ST JOSEPH,THE WORKER CARPENTER, JESUS,CHILDHOOD OF CHRIST

Gerrit van Honthorst | PD

Philip Kosloski - published on 09/04/17

Art tells one story, history says another.

Often certain biblical phrases don’t get translated very well. Take for example the common translation of Matthew 13:55. The people of Nazareth question Jesus’ divine power by asking, “Is he not the carpenter’s son?”

This is, of course, in reference to Joseph, who is traditionally known as a “carpenter.” The translation has led to countless depictions of Joseph in Christian art as a man who labors in his wood shop, making chairs and tables all day.

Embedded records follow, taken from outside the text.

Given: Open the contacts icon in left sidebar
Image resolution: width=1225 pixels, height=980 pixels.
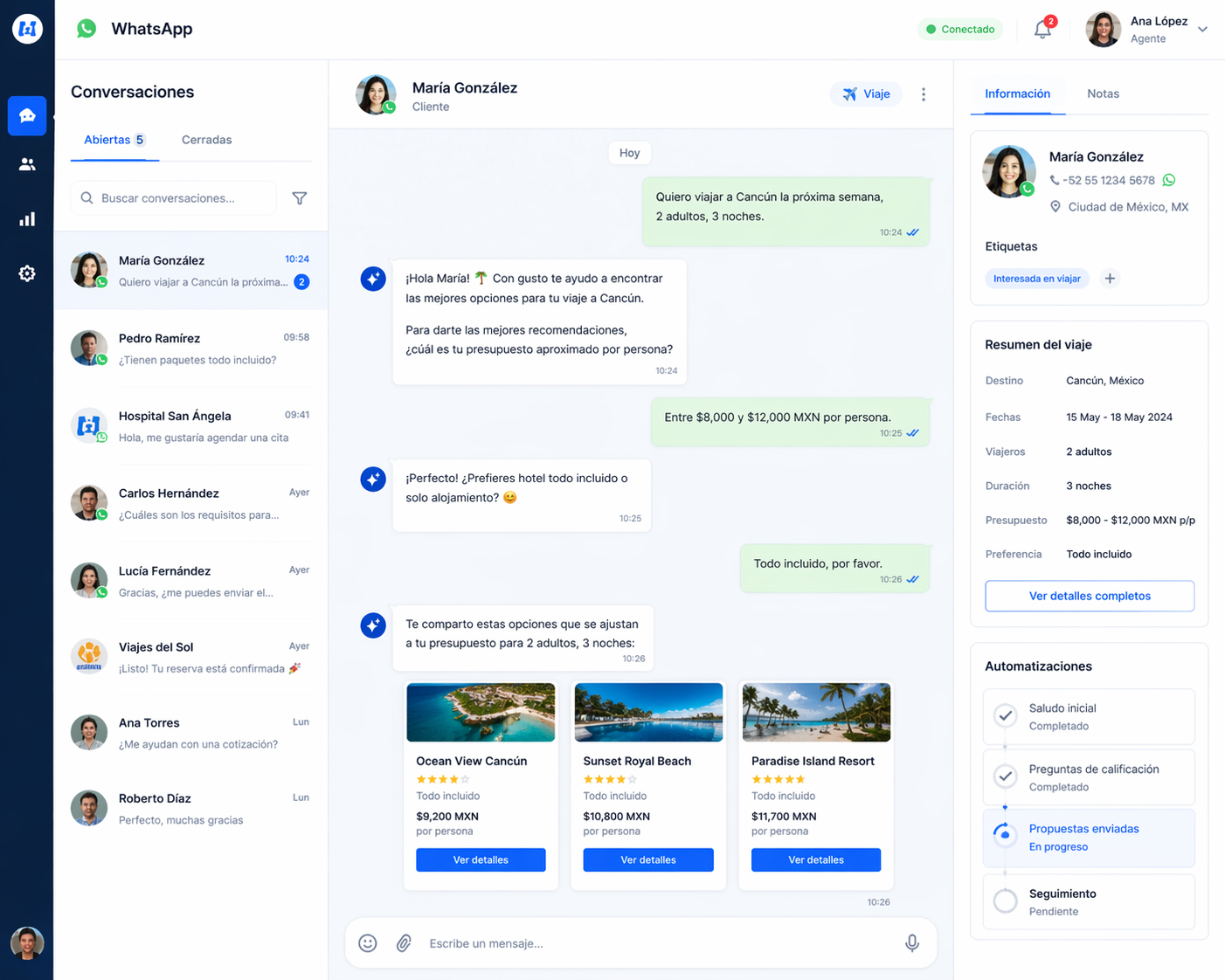Looking at the screenshot, I should (27, 164).
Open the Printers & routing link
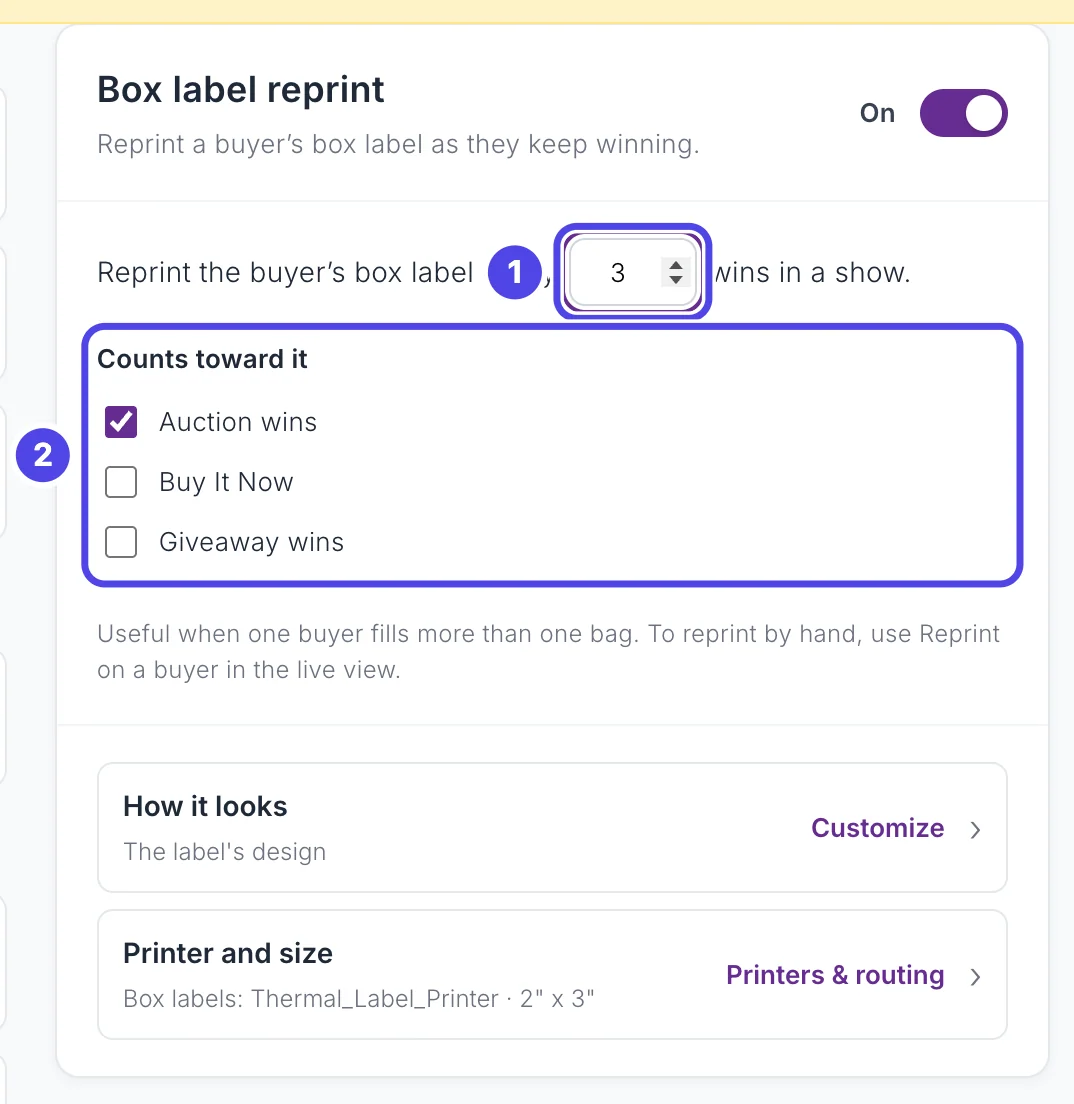 coord(835,975)
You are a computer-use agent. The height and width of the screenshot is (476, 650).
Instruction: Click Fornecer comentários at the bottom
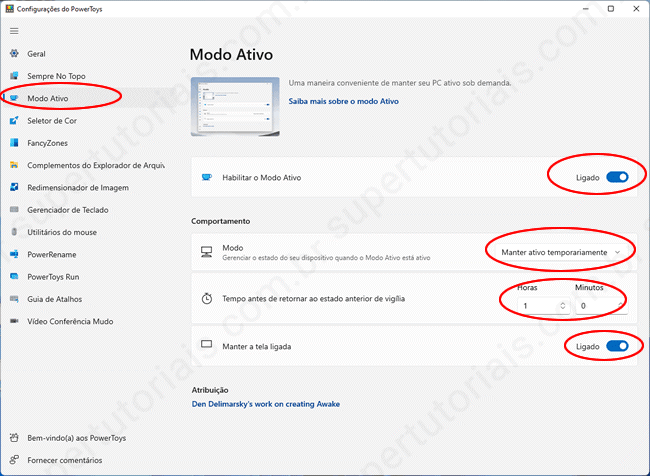tap(64, 460)
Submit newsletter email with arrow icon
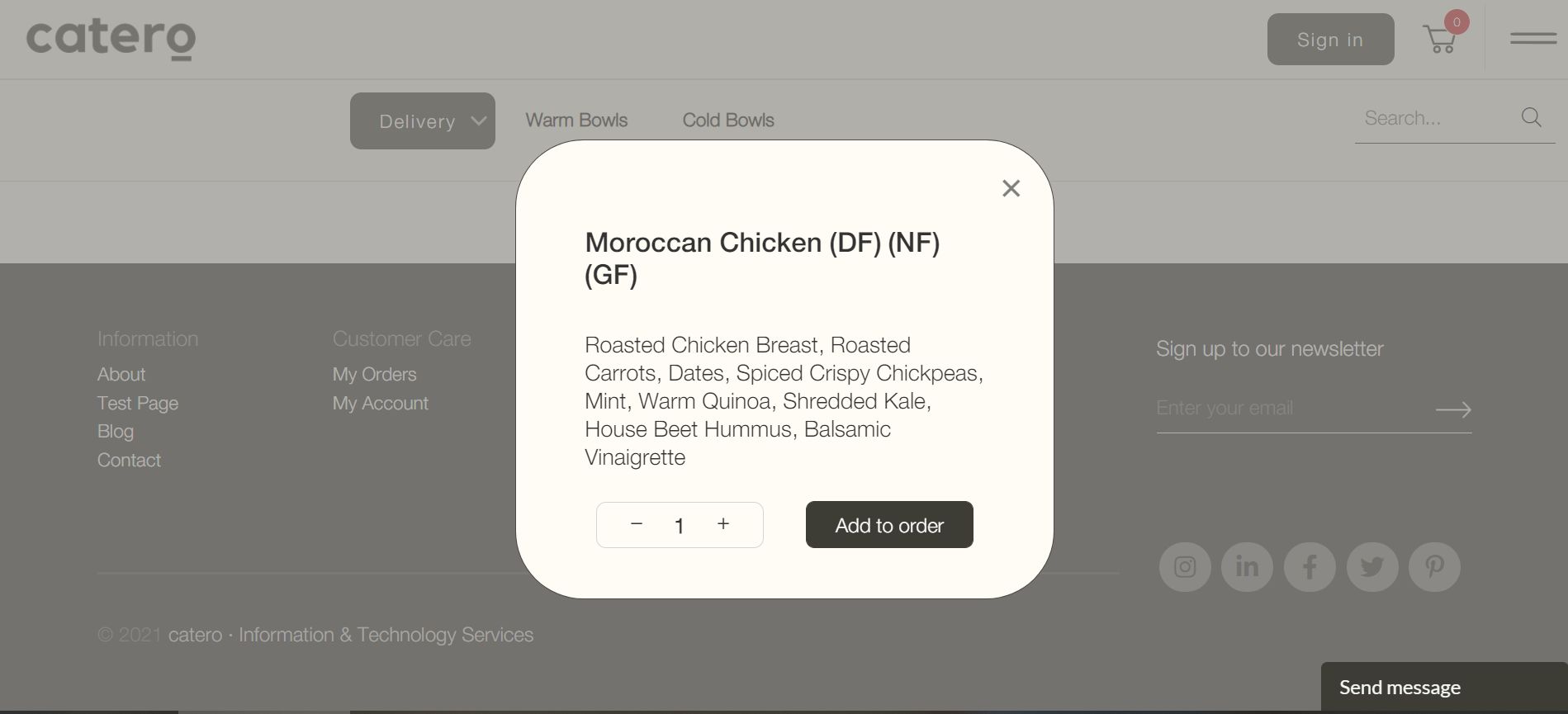This screenshot has height=714, width=1568. point(1453,409)
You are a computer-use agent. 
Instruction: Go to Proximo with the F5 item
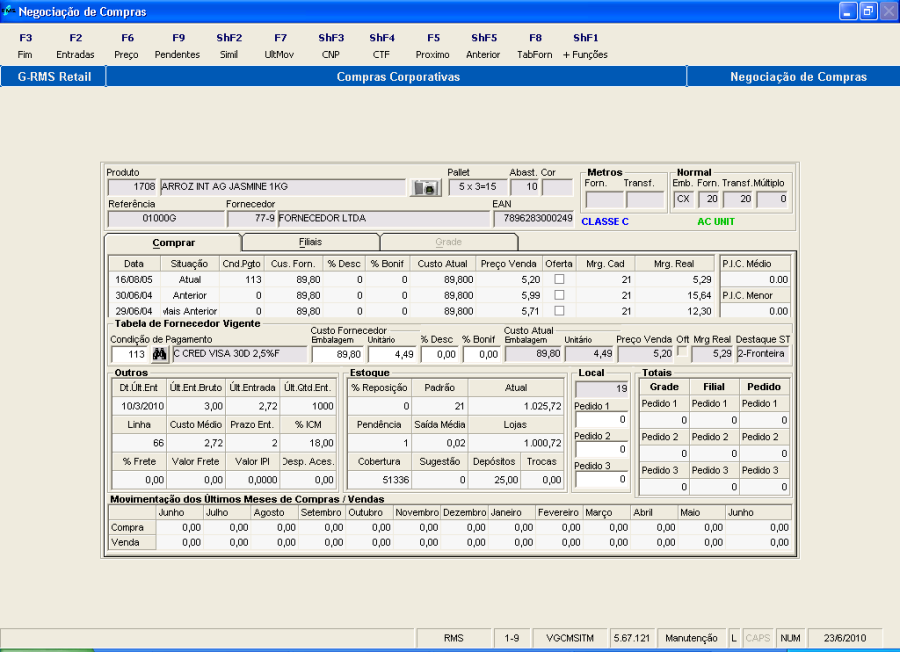(x=433, y=46)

However, the word used in this passage is not always as clear-cut and specific. The original Greek passage describes Joseph as a “tekton,” which had various meanings in the ancient world. According to one scholar, “Etymologically, the Greek term tektōn can be traced back to the Indo-European root tek- or teks- meaning to cut or fashion with an axe, but it also refers to weaving, building, fabricating and joining.” Additionally, “passages from the Iliad and the Odyssey have shown that tektones work with all kinds of materials and tools.”

These men were highly skilled laborers who were adept at doing all kids of work. Another commentator explains how a “tekton, could be a simple carpenter, but it could also mean master craftsman, working in either wood or masonry. A tekton was the person each village depended on to set their foundations right, or to build a properly functioning door. In other words, Joseph and his son, Jesus, were the go-to guys when you wanted to build a house for a growing family.”

One way to describe Joseph is that he may have been the “handyman” of the neighborhood who helped everyone with their projects, big or small. Another word to describe him would be “craftsman.”

This interpretation sheds more light on the work of St. Joseph and his foster-son Jesus. It pictures the two going around the village and getting asked by everyone to come over and fix their house. This also may explain why everyone in Nazareth knew Jesus as the “carpenter’s son.” Joseph and Jesus would be a frequent sight throughout the town, helping everyone with their projects.

In the end, while it may be true that Joseph was a carpenter as we normally think, it is also very likely that he could have been the “handyman” who was as skilled with wood as he was with stone or any other material.